My other nominee for a Bush Freedom Medal is that amorphous group known as western journalism, which has always made much of its freedom and impartiality. Listen to the way Israeli "spokespersons" and ambassadors are interviewed. How respectfully their official lies are received; how minimally they are challenged. They are one of us, you see: calm and western-sounding, even blonde, female and attractive. The frightened, jabbering voice on the line from Gaza is not one of us. That is the subliminal message. Listen to newsreaders use only the pejoratives for the Palestinians: words like "militants" for resisters to invasion, many of them heroes, a word never used, and "conflict" for massacre. Mark the timeless propaganda that suggests there are two equal powers fighting a "war," not a stricken people, attacked and starved by the world's fourth largest military power which ensures they have no places of refuge. And note the omissions – the BBC does not preface its reports with the warning that a foreign power controls its reporters' movements, as it did in Serbia and Argentina, neither does it explain why it shows but glimpses of the extraordinary coverage of al-Jazeera from within Gaza.

There are the ubiquitous myths, too: that Israel has suffered terribly from thousands of missiles fired from Gaza. In truth, the first homemade Qassam rocket was fired across the Israeli border in October 2001, and the first fatality occurred in June 2004. Some 24 Israelis had been killed in this way, compared with 5000 Palestinians killed, more than half of them in Gaza, at least a third of them children. Now imagine if the 1.5 million Gazans had been Jewish, or Kosovar refugees. "The only honorable course for Europe and America is to use military force to try to try to protect the people of Kosovo …," declared the Guardian on 23 March, 1999. Inexplicably, the Guardian has yet to call for such "an honorable course" to protect the people of Gaza.

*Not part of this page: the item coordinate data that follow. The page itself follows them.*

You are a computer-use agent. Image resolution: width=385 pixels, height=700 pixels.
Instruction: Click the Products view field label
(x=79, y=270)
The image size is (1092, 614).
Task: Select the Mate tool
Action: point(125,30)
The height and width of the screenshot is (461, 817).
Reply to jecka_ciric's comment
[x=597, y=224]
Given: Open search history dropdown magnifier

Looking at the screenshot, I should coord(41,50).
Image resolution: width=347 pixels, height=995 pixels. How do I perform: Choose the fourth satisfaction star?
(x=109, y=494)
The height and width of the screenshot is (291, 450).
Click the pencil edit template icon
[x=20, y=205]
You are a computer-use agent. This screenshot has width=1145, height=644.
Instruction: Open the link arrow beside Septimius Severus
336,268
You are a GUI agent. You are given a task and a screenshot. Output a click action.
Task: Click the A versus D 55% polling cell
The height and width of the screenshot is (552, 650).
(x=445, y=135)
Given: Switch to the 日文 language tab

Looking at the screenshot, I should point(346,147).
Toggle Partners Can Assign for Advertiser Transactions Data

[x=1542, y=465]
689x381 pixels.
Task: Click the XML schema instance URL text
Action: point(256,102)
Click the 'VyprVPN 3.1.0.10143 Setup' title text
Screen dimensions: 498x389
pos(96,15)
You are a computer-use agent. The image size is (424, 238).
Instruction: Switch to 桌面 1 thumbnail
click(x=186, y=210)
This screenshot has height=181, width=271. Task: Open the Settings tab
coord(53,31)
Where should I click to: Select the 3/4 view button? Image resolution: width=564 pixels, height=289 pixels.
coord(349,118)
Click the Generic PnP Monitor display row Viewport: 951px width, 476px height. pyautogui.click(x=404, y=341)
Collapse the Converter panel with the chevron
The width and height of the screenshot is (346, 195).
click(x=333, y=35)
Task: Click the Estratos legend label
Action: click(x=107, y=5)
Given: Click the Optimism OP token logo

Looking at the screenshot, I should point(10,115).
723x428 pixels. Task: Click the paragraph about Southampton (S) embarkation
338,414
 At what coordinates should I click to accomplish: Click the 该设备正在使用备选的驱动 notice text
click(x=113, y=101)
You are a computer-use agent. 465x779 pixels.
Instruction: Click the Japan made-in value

Such is the rule of acceptable victims and unacceptable victims. When reporters break this rule they are accused of "anti-Israel bias" and worse, and their life is made a misery by a hyperactive cyber-army that drafts complaints, provides generic material and coaches people all over the world on how to smear as "anti-Jewish" work they have not seen. These vociferous campaigns are complemented by anonymous death threats, which I and others have experienced. Their latest tactic is malicious hacking into websites. But that is desperate, since the times are changing.

Across the world, people once indifferent to the arcane "conflict" in the Middle East, now ask the question the BBC and CNN rarely ask: Why does Israel have a right to exist, but Palestine does not? They ask, too, why do the lawless enjoy such immunity in the pristine world of balance and objectivity? The perfectly-spoken Israeli "spokesman" represents the most lawless regime on earth, exotic tyrannies included, according to a tally of United Nations resolutions defied and Geneva Conventions defiled. In France, 80 organizations are working to bring war crimes indictments against Israel's leaders. On 15 January, the fine Israeli reporter, Gideon Levy, wrote in Ha'aretz that Israeli generals "will not be the only ones to hide in El Al planes lest they are arrested [overseas]."

One day, other journalists and their editors and producers may be called upon to not only explain why they did not tell the truth about these criminals but even to stand in the dock with them. No Bush Freedom Medal is worth that.